SUPPLIED ENTRIES
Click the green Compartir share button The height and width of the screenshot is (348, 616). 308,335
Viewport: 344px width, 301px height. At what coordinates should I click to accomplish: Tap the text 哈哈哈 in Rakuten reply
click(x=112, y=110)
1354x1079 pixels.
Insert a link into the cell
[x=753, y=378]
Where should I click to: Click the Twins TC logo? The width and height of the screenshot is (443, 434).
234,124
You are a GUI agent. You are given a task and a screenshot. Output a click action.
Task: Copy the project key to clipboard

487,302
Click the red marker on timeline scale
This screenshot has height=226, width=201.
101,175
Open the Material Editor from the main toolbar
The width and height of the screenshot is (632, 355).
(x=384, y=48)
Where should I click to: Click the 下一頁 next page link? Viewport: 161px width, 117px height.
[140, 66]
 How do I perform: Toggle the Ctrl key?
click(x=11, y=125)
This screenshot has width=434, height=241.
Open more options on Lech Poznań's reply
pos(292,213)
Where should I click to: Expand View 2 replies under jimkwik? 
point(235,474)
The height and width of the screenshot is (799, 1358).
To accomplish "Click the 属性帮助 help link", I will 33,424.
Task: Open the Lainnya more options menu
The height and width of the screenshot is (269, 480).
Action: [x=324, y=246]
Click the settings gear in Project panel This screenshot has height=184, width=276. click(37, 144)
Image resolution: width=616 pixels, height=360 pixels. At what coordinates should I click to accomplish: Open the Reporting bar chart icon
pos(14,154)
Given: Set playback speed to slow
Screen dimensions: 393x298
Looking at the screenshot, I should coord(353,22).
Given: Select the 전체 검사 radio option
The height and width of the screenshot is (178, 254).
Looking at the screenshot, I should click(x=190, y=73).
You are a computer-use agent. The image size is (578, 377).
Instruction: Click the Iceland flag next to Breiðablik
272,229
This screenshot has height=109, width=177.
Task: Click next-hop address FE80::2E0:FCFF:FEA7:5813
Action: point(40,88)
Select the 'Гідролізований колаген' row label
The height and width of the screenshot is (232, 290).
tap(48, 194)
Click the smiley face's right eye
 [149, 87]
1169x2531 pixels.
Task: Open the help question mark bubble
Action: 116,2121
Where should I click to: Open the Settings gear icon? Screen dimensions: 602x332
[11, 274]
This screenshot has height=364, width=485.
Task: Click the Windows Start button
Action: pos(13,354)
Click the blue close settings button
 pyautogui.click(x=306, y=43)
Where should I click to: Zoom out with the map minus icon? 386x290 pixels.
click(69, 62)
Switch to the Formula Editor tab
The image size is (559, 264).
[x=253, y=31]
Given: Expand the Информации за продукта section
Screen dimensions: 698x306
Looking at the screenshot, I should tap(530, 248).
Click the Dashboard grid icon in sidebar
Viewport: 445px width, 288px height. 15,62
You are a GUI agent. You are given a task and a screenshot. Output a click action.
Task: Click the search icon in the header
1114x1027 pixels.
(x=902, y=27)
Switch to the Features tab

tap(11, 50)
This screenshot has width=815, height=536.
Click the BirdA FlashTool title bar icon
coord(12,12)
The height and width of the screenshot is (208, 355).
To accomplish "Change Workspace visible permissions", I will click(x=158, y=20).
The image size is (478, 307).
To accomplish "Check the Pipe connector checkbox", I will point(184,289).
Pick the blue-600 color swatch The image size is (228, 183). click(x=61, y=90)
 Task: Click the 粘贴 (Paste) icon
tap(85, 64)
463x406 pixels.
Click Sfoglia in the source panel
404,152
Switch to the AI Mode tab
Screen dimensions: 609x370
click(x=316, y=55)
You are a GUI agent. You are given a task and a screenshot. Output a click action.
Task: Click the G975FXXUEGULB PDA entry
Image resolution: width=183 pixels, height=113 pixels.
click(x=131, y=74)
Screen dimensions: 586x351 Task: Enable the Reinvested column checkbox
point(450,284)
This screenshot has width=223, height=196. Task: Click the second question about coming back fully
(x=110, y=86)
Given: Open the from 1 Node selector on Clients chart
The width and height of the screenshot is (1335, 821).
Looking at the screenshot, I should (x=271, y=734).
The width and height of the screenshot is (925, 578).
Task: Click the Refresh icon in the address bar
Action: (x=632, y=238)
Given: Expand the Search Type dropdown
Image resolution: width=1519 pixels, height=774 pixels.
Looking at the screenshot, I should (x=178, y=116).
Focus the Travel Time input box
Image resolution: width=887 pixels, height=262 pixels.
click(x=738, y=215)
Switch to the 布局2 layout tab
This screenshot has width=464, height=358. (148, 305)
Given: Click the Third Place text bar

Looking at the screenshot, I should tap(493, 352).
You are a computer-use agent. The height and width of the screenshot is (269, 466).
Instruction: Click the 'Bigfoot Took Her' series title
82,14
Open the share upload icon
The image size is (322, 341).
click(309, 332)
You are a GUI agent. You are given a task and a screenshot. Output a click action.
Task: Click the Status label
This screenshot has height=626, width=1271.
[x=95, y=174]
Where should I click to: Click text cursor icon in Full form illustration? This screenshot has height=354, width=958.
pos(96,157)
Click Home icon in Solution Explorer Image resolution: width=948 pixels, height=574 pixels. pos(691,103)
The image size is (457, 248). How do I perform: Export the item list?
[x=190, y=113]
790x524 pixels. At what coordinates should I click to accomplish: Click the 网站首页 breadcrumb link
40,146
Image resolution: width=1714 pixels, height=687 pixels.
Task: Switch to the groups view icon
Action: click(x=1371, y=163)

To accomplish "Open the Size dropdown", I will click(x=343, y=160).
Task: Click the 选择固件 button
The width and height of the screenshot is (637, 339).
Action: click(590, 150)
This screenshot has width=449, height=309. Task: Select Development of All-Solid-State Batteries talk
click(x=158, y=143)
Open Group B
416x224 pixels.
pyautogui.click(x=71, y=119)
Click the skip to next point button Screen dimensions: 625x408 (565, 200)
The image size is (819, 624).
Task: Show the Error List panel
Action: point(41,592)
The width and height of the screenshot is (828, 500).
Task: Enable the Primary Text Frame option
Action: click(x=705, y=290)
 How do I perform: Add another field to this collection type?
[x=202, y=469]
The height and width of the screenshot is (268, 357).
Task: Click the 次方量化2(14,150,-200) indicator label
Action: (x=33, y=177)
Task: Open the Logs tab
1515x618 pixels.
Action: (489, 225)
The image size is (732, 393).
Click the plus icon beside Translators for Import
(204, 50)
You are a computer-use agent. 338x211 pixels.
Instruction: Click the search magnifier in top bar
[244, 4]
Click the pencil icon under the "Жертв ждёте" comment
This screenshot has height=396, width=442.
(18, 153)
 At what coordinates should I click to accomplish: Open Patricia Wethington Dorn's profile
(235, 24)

INSTRUCTIONS TO FOLLOW
Show me all lines in the records that contain "share".

ANSWER TO THIS EXERCISE
Click the green Compartir share button The height and width of the screenshot is (348, 616). 308,335
Open the share upload icon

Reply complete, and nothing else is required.